Other chapters deal with practical aspects of maintaining your Morgan and making it better, including ways to “keep the rain out”, protecting the wings and body tub, how to and where to select and fit various accessories, adapting the Morgan suspension, making yourself a tool tray (giving many how-to pictures), and how to construct different types of undertrays and front valances, among other ideas.

The book is packed with 192 pages of pictures as well as commentary. For example, David tells you how to cure the Morgan whistle (which I never knew existed!), and what type of hammers to use for various things.

It is a well-deserved addition to any Morgan owner’s library, and will be spending much of its time out in my garage with my car!

Buy it, you’ll like it!

Tony McLaughlin

05 Apr

First example of £120,000 Morgan Aero GT rolls off production line (Apr 4, 2018 – www.shropshirestar.com)

The first of the swansong version of the Morgan Aero 8 – the Aero GT – has been built, with just seven more slated for production

At this year’s Geneva Motor Show in March, British sports car manufacturer Morgan showed off its latest limited-run vehicle – the Aero GT – and only a few weeks later, the first example has been built.
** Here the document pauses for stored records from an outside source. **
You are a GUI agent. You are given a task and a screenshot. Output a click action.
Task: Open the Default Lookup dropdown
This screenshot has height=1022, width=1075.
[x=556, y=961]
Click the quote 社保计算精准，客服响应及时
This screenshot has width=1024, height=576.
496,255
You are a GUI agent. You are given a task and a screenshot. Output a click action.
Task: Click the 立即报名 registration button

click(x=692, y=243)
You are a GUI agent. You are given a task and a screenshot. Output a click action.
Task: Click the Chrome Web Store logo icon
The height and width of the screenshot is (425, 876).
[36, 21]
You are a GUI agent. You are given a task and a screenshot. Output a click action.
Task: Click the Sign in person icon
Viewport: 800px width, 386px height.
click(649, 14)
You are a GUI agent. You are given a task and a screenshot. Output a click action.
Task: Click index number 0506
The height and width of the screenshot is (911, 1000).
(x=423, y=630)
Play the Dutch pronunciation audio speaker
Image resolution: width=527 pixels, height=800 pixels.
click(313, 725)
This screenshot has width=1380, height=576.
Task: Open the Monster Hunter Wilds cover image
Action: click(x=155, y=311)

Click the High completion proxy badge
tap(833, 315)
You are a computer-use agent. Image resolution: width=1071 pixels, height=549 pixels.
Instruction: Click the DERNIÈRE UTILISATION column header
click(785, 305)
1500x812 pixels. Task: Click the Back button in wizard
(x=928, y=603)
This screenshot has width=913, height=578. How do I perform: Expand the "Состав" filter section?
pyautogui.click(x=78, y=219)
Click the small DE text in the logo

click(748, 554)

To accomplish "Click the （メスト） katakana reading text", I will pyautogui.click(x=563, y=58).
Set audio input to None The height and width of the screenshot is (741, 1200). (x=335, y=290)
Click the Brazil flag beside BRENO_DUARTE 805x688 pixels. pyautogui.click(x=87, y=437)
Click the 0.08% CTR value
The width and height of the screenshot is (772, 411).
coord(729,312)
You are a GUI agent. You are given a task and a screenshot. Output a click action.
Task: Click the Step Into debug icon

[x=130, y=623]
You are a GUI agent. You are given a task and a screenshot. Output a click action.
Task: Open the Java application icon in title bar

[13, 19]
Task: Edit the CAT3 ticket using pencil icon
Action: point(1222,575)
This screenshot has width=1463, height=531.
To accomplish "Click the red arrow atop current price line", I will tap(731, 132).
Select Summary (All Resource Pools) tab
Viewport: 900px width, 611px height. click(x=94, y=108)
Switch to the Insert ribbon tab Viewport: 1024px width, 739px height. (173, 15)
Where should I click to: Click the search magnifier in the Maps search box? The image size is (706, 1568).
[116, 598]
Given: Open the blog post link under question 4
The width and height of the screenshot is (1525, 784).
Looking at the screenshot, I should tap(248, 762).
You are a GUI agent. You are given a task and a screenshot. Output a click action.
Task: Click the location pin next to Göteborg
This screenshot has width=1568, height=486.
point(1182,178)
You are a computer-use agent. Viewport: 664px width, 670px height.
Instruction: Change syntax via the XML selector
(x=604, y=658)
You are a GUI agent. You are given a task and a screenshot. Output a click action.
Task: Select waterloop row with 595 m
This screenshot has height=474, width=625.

Just eight units of the swansong version of the Aero 8, which has been in production since 2001, are set to be made and this is the first. It’s finished in Miami Blue paint, and is heading to Revolutions Morgan in Perth, Scotland, where it will be collected by its new owner.

“It was a pleasure to reveal the car to the world just a few weeks ago, to see the first car leave the factory is an honour and I know the new owner will be delighted when they take delivery.”  Steve Morris, managing director of Morgan

Powering the Morgan Aero GT is a BMW-sourced V8 engine, delivering 367bhp to the rear wheels via a six-speed manual gearbox. It’s capable of 0-60mph in 4.1 seconds with a top speed of 170mph possible.

To help keep that power to the ground, the bodywork has been heavily revised from the Aero 8 – with the GT taking inspiration from Morgan’s GT3 racing efforts in 2009 – to produce more downforce. Each car is also fitted with adjustable suspension, while a carbon fibre roof is available as an optional extra for those looking to shed more weight.